# Work instructions:
Give the lines of the data from the line with "You are a computer-use" up to and including the line with "tap(525, 126)" as a Markdown table with the columns Number and Content, one row per line, skipping blank lines. Leave the pictures out of the table.

───

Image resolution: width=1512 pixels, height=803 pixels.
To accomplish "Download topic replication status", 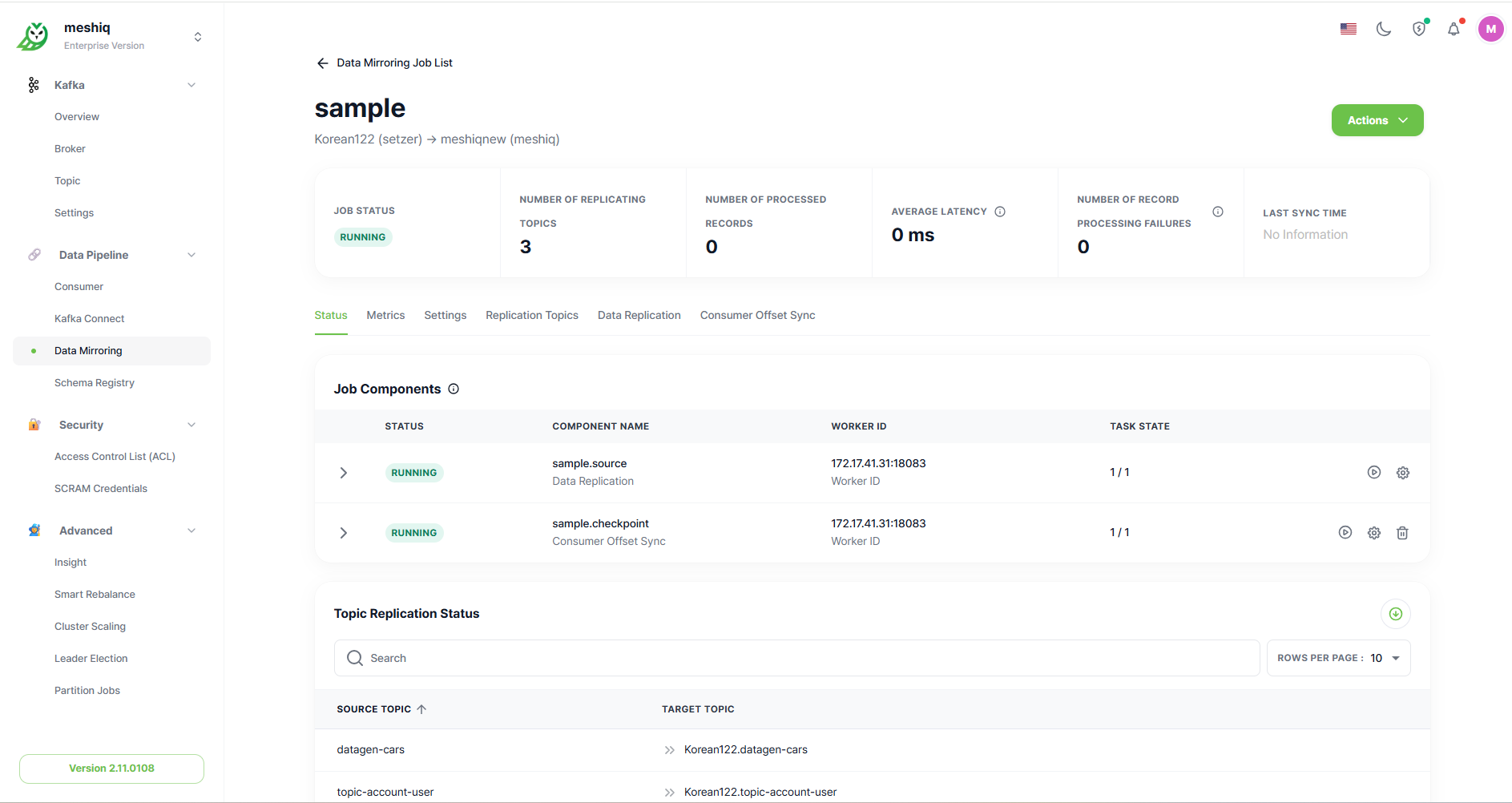I will coord(1395,614).
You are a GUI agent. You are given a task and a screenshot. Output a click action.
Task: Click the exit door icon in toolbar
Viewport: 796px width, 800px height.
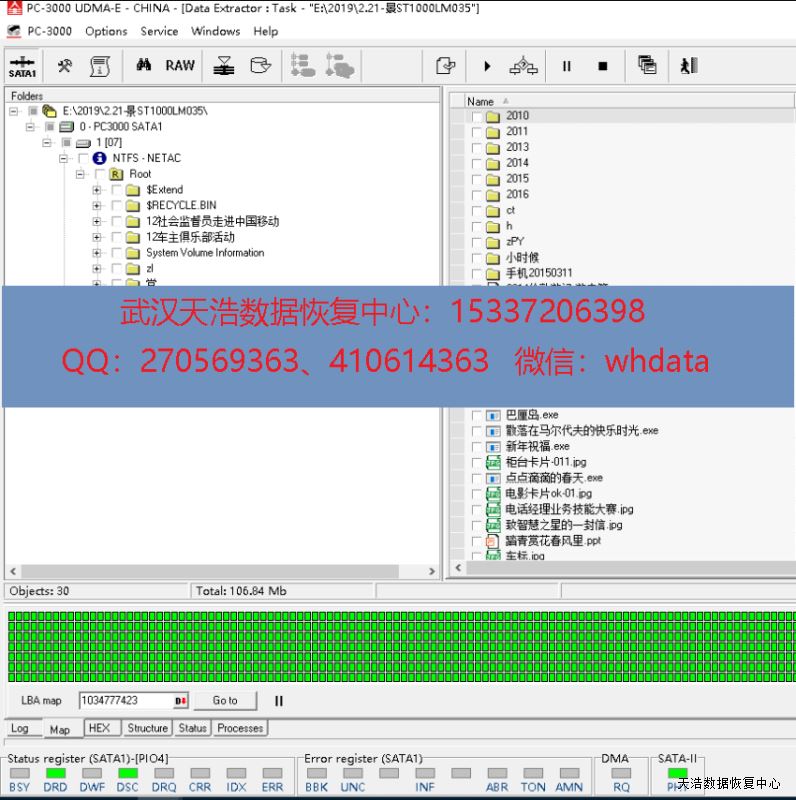pyautogui.click(x=689, y=66)
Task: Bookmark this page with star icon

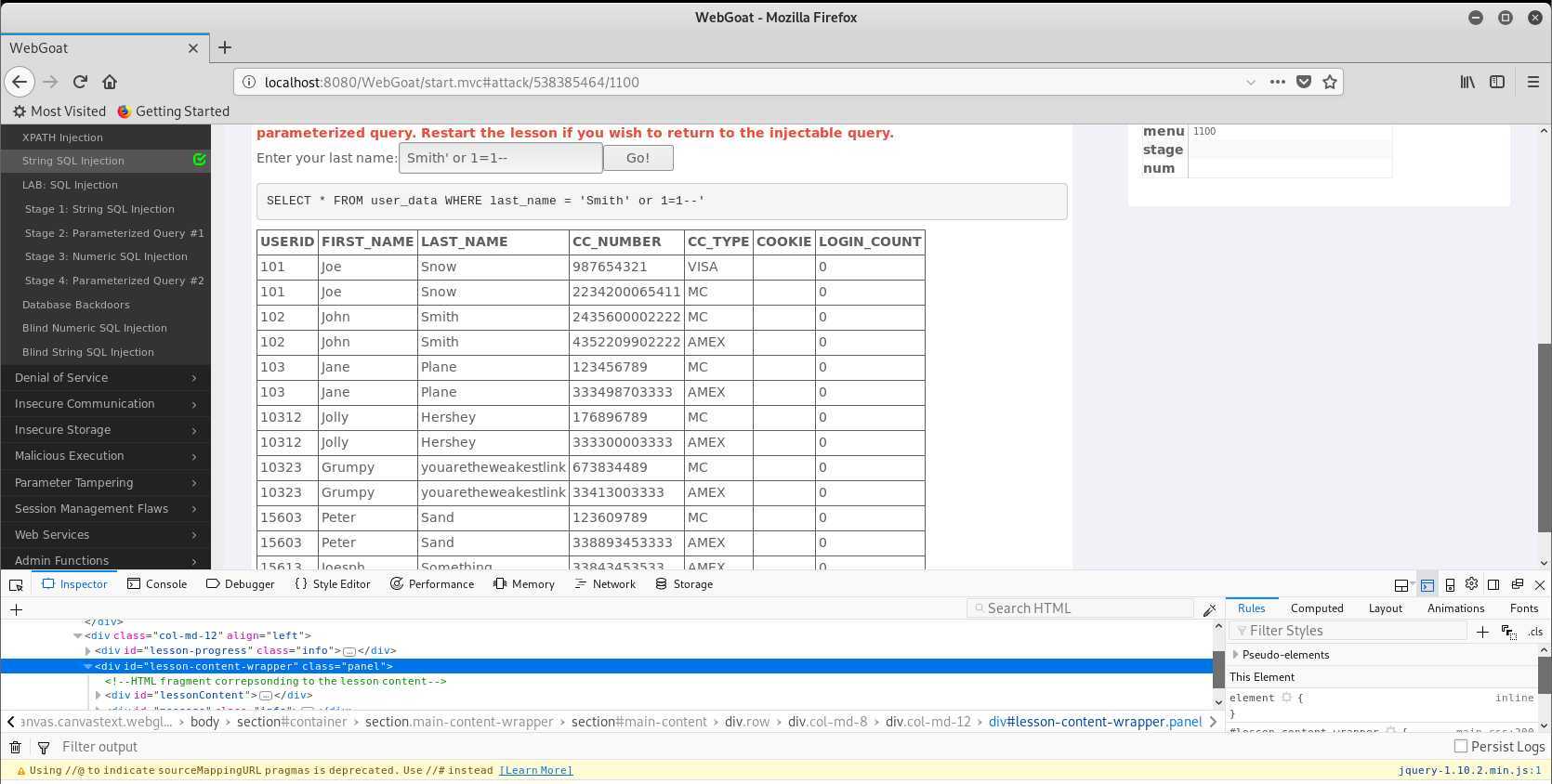Action: (x=1330, y=82)
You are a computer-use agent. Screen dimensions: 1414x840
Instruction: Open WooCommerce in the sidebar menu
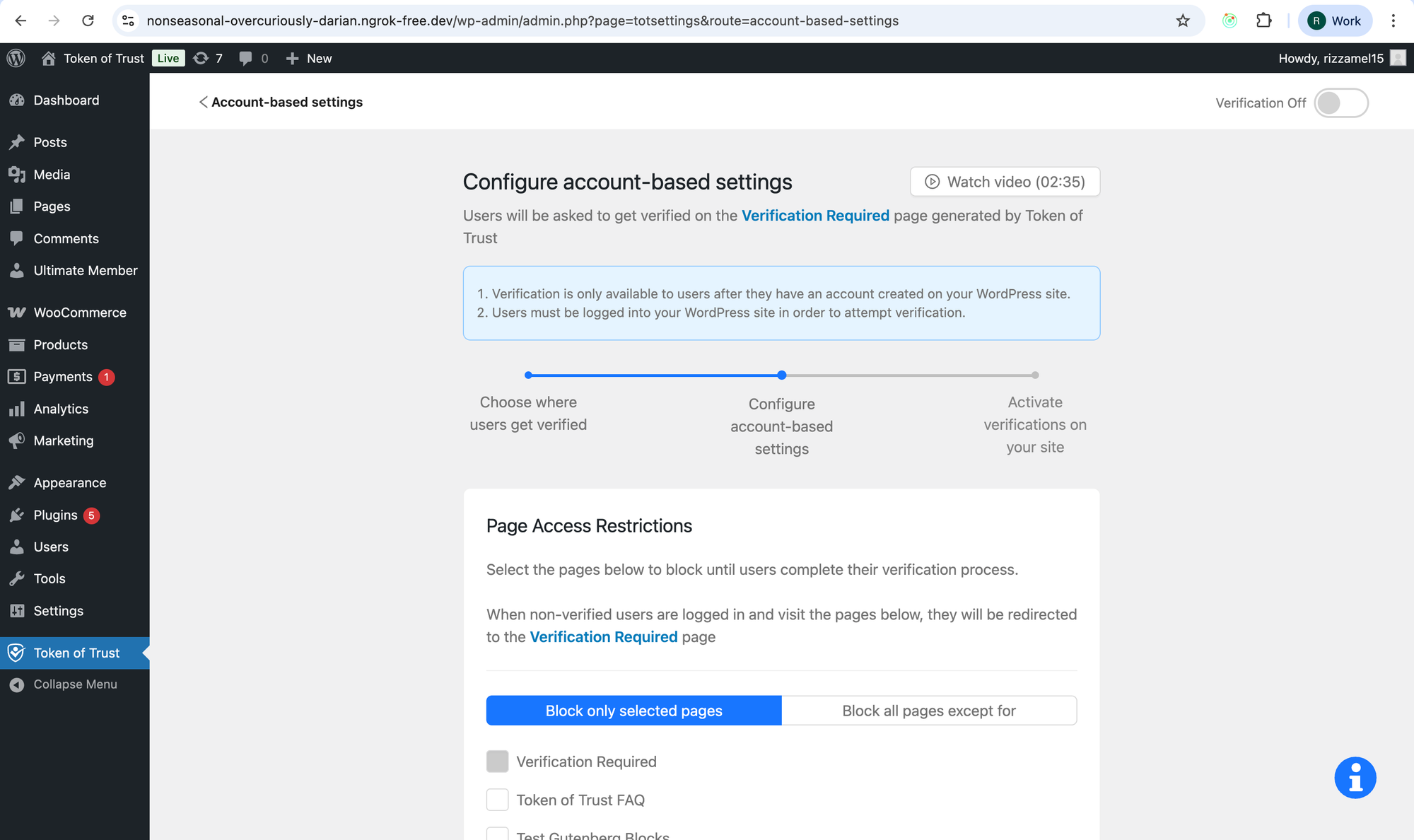pyautogui.click(x=79, y=313)
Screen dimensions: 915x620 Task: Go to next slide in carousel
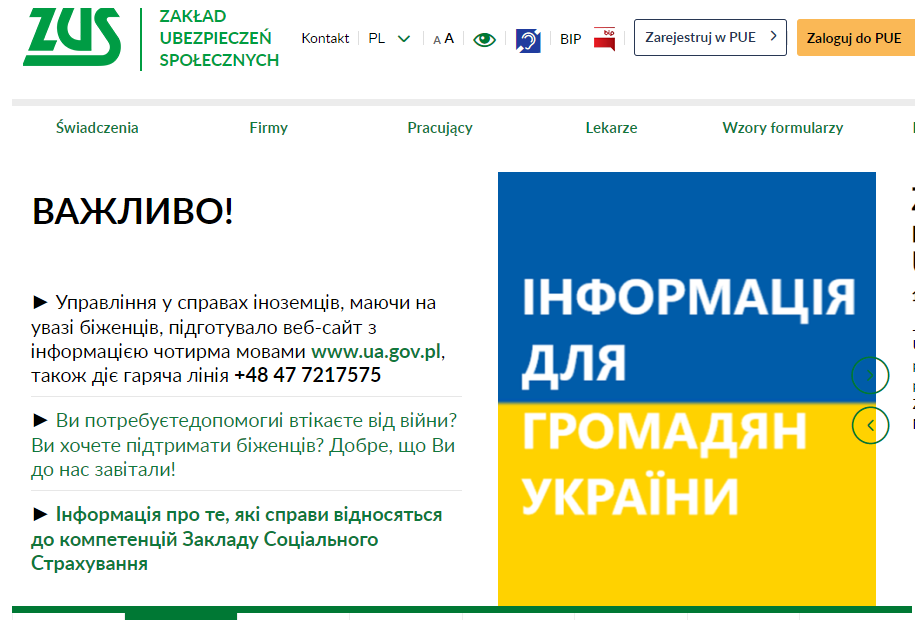pyautogui.click(x=870, y=375)
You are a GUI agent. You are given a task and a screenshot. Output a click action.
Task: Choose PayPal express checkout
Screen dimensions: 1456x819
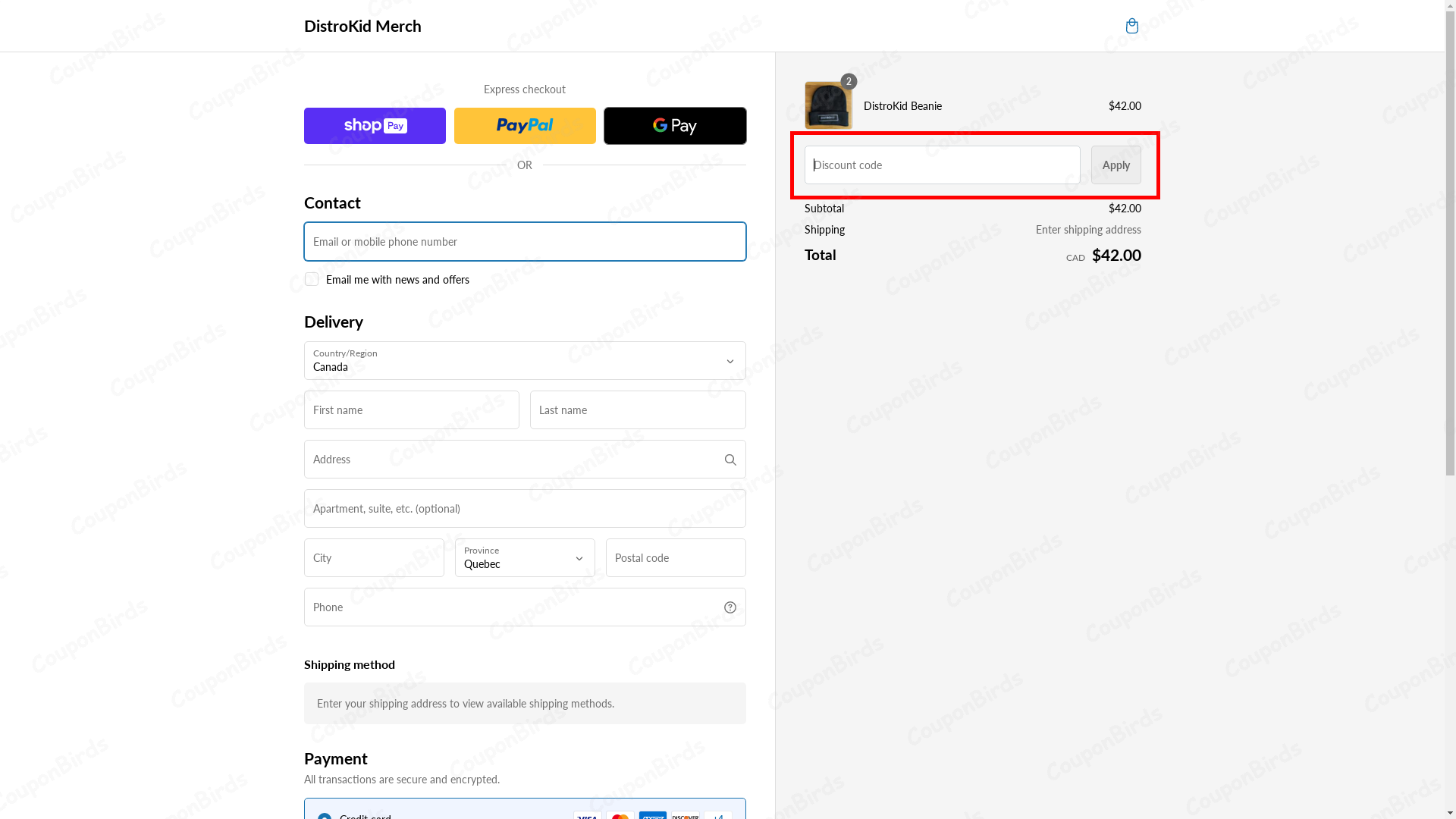tap(525, 126)
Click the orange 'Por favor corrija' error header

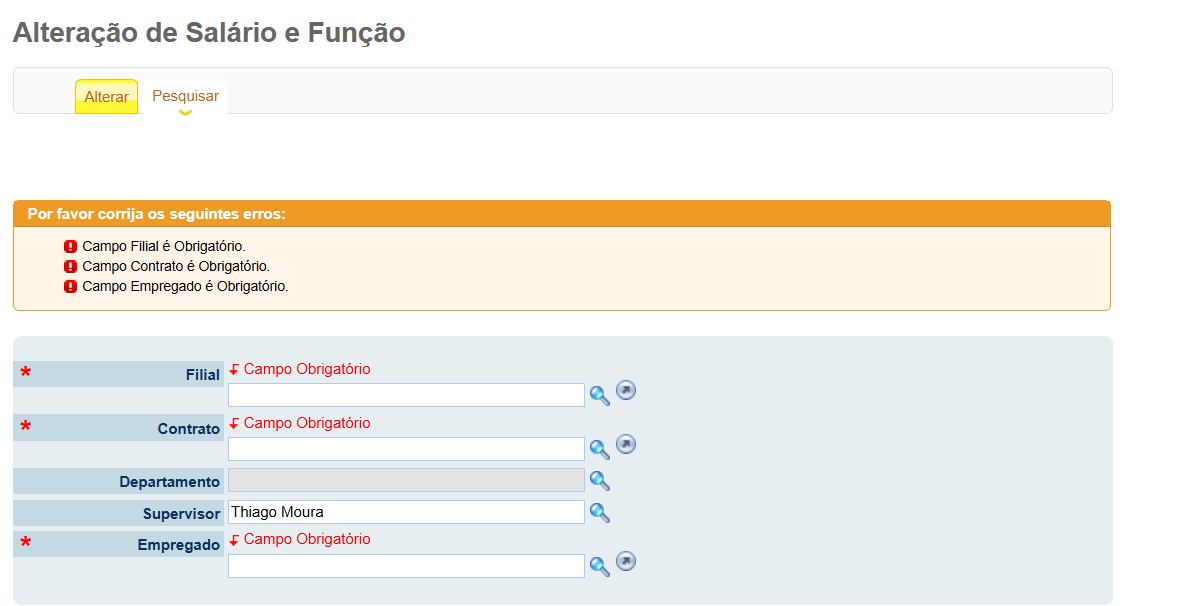(x=562, y=214)
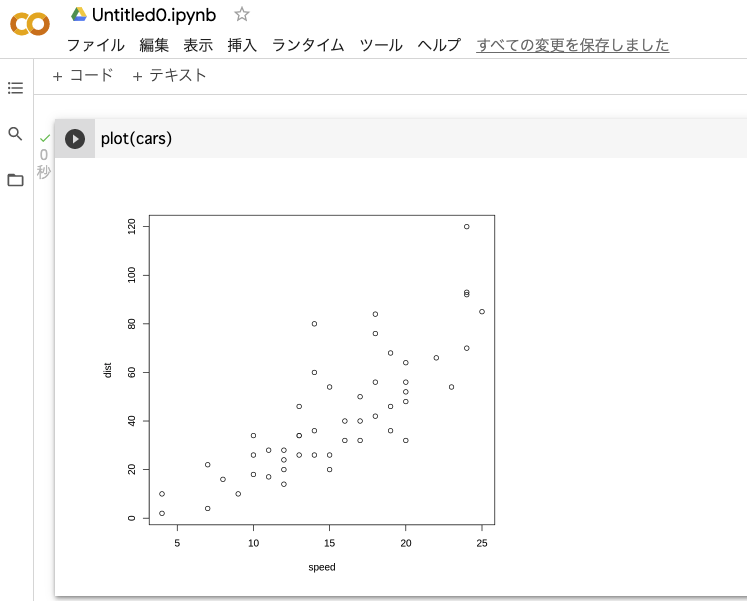This screenshot has height=601, width=747.
Task: Open the 編集 menu
Action: point(154,45)
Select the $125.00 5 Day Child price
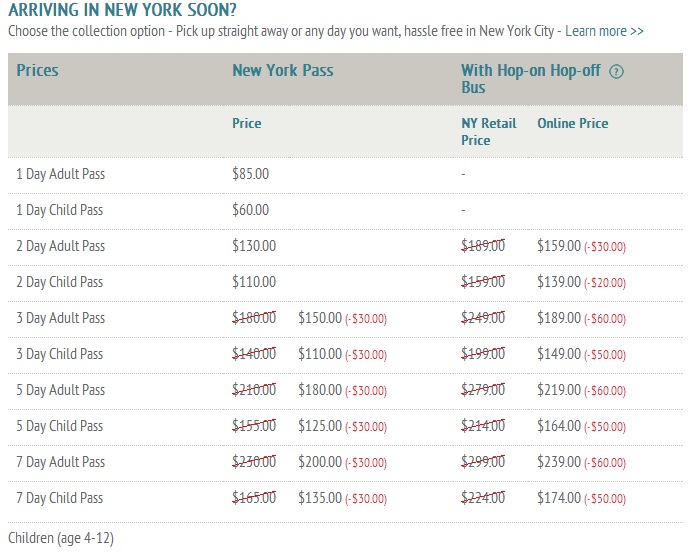694x555 pixels. tap(320, 426)
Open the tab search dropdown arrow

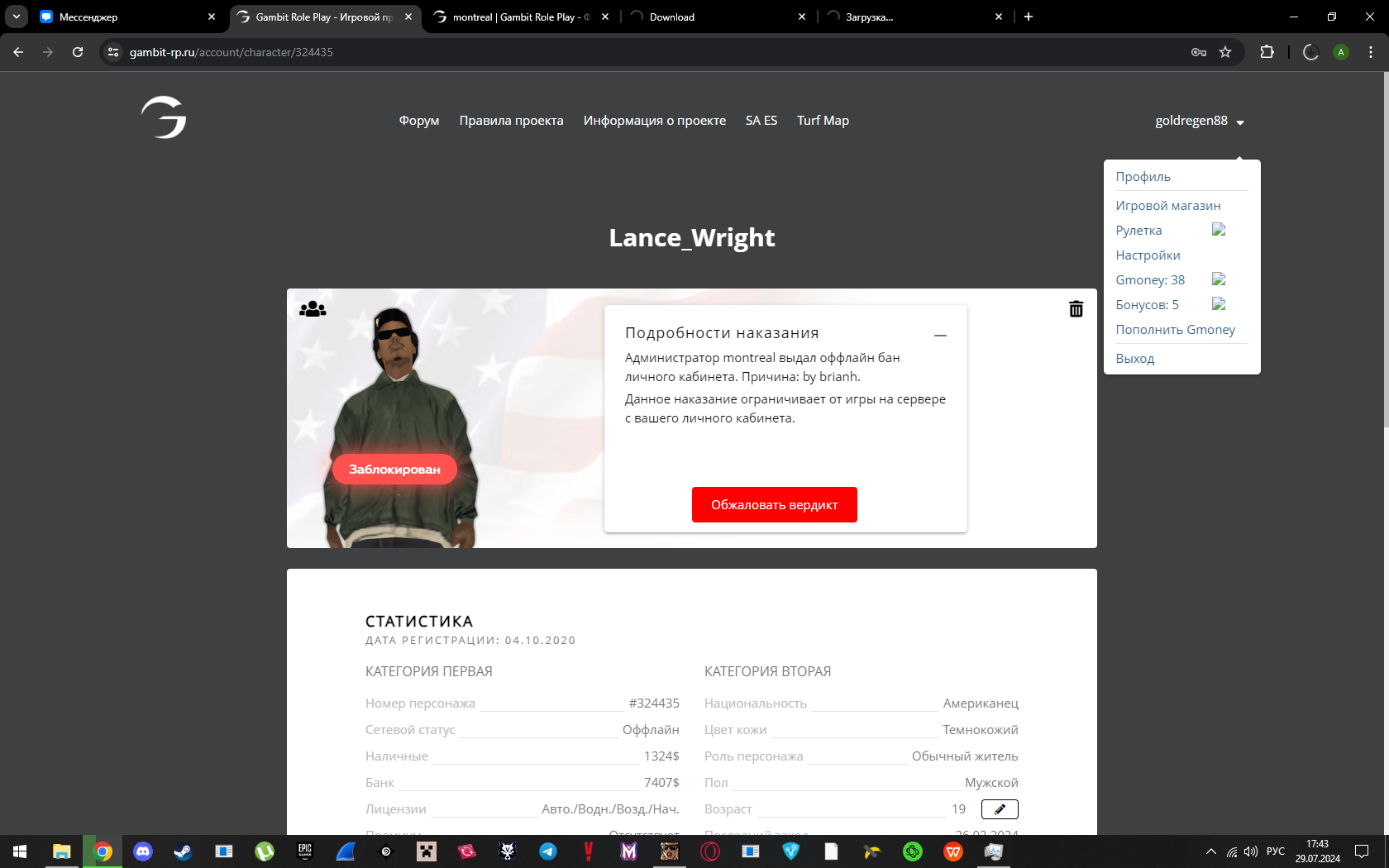click(17, 17)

───

# Worked solution:
| Number | Content |
|---|---|
| 1 | You are a computer-use agent. Screen dimensions: 1414x840 |
| 2 | Instruction: Open WooCommerce in the sidebar menu |
| 3 | pyautogui.click(x=79, y=313) |
| 4 | Screen dimensions: 915x620 Task: Go to next slide in carousel |
| 5 | pyautogui.click(x=870, y=375) |
| 6 | You are a GUI agent. You are given a task and a screenshot. Output a click action. |
| 7 | Task: Choose PayPal express checkout |
| 8 | Screen dimensions: 1456x819 |
| 9 | tap(525, 126) |